## What you should do
Copy the lines below unchanged, starting at the line that has "Viewport: 1456px width, 819px height." and ending after the line that has "Action: (47, 419)".

[Target pointing data]
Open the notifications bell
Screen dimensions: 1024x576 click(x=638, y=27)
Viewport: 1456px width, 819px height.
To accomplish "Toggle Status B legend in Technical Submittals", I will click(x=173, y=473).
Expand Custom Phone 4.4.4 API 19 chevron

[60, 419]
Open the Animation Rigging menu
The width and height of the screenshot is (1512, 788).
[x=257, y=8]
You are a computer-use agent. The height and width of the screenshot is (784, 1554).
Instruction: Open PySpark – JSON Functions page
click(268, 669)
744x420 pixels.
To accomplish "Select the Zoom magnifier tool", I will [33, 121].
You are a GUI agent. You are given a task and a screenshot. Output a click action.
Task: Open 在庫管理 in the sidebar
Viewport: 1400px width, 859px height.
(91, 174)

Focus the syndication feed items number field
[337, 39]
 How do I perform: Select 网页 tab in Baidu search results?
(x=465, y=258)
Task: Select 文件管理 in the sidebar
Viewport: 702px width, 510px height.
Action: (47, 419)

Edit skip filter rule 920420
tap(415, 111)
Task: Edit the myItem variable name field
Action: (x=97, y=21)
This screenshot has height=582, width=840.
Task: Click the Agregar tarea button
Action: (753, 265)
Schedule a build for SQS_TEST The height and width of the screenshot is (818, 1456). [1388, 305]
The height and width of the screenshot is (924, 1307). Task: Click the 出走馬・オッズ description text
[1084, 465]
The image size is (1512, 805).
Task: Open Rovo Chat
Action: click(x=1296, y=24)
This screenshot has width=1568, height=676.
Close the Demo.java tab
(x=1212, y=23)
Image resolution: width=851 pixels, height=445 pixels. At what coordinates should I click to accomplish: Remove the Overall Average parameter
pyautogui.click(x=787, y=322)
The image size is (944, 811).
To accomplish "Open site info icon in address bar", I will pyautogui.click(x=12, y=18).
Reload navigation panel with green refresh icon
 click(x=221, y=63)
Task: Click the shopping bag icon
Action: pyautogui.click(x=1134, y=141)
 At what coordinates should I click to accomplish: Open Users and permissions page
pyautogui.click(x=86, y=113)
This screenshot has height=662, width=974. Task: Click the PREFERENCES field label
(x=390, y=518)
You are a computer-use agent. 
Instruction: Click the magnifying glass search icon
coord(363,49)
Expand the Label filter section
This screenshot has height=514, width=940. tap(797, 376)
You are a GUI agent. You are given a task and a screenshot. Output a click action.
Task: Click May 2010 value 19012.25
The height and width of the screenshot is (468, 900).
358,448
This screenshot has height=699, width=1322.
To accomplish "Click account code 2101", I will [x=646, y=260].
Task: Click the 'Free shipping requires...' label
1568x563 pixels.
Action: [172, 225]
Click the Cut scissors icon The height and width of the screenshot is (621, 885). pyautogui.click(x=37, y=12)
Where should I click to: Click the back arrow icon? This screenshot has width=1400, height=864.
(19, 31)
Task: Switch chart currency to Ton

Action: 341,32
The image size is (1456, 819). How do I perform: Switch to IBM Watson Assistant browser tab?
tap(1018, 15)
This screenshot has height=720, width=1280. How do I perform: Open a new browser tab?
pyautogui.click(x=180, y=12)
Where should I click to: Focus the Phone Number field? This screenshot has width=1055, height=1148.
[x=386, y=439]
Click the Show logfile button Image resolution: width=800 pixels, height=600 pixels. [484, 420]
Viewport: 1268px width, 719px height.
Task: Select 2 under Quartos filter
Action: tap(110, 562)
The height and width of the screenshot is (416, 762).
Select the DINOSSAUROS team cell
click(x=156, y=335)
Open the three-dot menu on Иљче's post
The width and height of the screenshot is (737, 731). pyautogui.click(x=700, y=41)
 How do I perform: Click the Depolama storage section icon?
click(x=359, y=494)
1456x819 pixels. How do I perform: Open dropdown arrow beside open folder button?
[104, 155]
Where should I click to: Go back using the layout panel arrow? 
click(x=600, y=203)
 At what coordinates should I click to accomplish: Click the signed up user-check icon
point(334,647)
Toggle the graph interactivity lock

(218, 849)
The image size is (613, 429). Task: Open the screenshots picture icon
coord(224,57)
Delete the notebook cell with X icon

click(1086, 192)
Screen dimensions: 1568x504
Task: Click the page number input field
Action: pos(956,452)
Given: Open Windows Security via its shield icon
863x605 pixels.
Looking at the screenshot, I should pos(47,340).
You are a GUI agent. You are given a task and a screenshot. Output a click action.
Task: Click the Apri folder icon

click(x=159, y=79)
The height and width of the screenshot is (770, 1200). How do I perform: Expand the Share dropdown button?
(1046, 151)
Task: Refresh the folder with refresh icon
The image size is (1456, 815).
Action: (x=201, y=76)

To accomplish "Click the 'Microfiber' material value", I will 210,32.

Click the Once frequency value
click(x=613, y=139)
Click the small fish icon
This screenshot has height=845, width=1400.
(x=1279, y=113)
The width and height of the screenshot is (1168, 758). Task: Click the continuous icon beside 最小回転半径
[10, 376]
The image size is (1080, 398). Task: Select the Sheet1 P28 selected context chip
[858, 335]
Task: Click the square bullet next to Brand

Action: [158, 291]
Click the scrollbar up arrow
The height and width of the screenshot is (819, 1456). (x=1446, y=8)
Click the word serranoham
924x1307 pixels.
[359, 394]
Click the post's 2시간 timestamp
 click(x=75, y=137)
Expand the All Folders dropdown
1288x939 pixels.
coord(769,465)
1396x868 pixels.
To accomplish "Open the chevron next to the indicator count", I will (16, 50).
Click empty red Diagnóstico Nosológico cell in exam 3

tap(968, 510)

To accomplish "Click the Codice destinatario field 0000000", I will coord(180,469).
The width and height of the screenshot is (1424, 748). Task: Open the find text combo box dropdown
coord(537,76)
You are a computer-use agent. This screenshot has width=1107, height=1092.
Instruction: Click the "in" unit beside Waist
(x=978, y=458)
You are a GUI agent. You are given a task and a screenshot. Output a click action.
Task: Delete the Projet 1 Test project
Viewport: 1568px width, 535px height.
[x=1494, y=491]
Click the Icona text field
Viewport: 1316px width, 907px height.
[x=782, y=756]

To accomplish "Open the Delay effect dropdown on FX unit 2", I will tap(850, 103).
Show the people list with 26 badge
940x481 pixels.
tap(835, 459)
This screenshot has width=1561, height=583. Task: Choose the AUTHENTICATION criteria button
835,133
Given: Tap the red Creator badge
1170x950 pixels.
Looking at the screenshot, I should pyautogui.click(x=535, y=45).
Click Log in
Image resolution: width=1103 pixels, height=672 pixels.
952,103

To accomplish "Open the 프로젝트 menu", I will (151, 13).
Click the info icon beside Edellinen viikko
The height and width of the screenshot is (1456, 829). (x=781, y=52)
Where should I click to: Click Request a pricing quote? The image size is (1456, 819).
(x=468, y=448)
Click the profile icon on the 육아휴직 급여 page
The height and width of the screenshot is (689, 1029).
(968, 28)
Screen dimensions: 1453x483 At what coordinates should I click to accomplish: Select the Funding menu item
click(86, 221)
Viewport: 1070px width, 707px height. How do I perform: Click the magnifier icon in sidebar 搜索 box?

## Task answer
Viewport: 1456px width, 819px height.
To accomplish "Toggle Status B legend in Technical Submittals", I will click(x=173, y=473).
Expand Custom Phone 4.4.4 API 19 chevron

[60, 419]
Open the Animation Rigging menu
The width and height of the screenshot is (1512, 788).
[x=257, y=8]
You are a computer-use agent. The height and width of the screenshot is (784, 1554).
Instruction: Open PySpark – JSON Functions page
click(268, 669)
744x420 pixels.
To accomplish "Select the Zoom magnifier tool", I will [33, 121].
You are a GUI agent. You are given a task and a screenshot. Output a click action.
Task: Open 在庫管理 in the sidebar
Viewport: 1400px width, 859px height.
(91, 174)

Focus the syndication feed items number field
[337, 39]
 How do I perform: Select 网页 tab in Baidu search results?
(x=465, y=258)
Task: Select 文件管理 in the sidebar
Viewport: 702px width, 510px height.
Action: (47, 419)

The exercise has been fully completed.